**Task objective**
Below are some records. Return exactly the lines from the one with "[Email] (235, 4)" to the one with "Rustic Illuminations (175, 4)", and nothing else.

[[ Data extracts, beginning ]]

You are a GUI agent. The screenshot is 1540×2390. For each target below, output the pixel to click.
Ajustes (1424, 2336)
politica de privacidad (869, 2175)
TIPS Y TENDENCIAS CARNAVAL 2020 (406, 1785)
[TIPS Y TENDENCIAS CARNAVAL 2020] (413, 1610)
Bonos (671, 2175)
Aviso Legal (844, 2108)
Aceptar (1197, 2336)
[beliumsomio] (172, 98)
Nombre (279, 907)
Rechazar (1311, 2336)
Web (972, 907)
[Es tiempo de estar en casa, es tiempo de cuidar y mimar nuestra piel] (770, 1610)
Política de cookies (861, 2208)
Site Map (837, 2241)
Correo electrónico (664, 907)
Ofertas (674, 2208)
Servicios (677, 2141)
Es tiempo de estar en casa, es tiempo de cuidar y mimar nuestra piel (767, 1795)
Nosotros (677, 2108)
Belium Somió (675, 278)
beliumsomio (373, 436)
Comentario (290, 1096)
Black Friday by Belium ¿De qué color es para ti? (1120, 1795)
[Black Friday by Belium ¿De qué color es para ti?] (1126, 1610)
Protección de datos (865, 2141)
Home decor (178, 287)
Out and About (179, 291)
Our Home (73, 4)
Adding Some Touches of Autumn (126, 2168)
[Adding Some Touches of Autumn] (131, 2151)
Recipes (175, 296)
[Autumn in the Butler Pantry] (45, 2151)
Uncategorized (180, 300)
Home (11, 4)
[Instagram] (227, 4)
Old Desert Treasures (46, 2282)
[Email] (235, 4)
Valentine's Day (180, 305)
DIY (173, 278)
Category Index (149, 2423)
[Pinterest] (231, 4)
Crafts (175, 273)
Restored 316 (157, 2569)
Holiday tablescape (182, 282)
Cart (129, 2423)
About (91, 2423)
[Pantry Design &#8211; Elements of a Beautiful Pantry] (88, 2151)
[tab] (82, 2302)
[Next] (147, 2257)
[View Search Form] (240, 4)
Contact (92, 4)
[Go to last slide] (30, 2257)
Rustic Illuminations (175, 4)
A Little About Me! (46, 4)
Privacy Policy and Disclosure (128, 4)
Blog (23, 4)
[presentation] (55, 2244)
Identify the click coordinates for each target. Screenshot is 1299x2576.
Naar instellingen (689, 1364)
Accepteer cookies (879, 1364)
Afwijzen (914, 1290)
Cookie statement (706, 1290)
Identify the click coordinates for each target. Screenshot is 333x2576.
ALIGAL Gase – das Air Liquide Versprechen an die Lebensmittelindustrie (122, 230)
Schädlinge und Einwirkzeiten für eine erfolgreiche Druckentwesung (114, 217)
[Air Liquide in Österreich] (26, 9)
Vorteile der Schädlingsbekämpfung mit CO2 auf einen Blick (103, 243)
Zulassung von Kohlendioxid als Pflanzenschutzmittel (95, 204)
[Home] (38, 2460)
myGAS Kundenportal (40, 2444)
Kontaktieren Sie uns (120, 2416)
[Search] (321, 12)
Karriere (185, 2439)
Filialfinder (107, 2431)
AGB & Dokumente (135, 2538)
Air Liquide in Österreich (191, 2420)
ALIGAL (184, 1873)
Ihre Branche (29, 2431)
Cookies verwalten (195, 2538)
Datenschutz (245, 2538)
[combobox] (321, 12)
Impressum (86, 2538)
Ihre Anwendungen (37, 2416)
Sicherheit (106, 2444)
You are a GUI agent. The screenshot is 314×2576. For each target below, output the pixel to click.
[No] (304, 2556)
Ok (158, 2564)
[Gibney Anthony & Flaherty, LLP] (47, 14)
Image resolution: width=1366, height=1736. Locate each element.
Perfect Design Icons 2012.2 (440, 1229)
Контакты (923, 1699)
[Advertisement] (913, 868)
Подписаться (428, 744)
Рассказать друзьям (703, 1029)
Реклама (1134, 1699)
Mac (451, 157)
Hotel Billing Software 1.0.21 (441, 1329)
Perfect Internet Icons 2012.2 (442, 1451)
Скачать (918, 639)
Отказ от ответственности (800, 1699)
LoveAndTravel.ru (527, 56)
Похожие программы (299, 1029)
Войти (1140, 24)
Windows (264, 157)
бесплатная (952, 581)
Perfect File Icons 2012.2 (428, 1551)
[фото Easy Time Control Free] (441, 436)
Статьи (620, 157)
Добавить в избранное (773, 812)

[[ Data extracts, end ]]

**Written response**
[Email] (235, 4)
Valentine's Day (180, 305)
DIY (173, 278)
Category Index (149, 2423)
[Pinterest] (231, 4)
Crafts (175, 273)
Restored 316 (157, 2569)
Holiday tablescape (182, 282)
Cart (129, 2423)
About (91, 2423)
[Pantry Design &#8211; Elements of a Beautiful Pantry] (88, 2151)
[tab] (82, 2302)
[Next] (147, 2257)
[View Search Form] (240, 4)
Contact (92, 4)
[Go to last slide] (30, 2257)
Rustic Illuminations (175, 4)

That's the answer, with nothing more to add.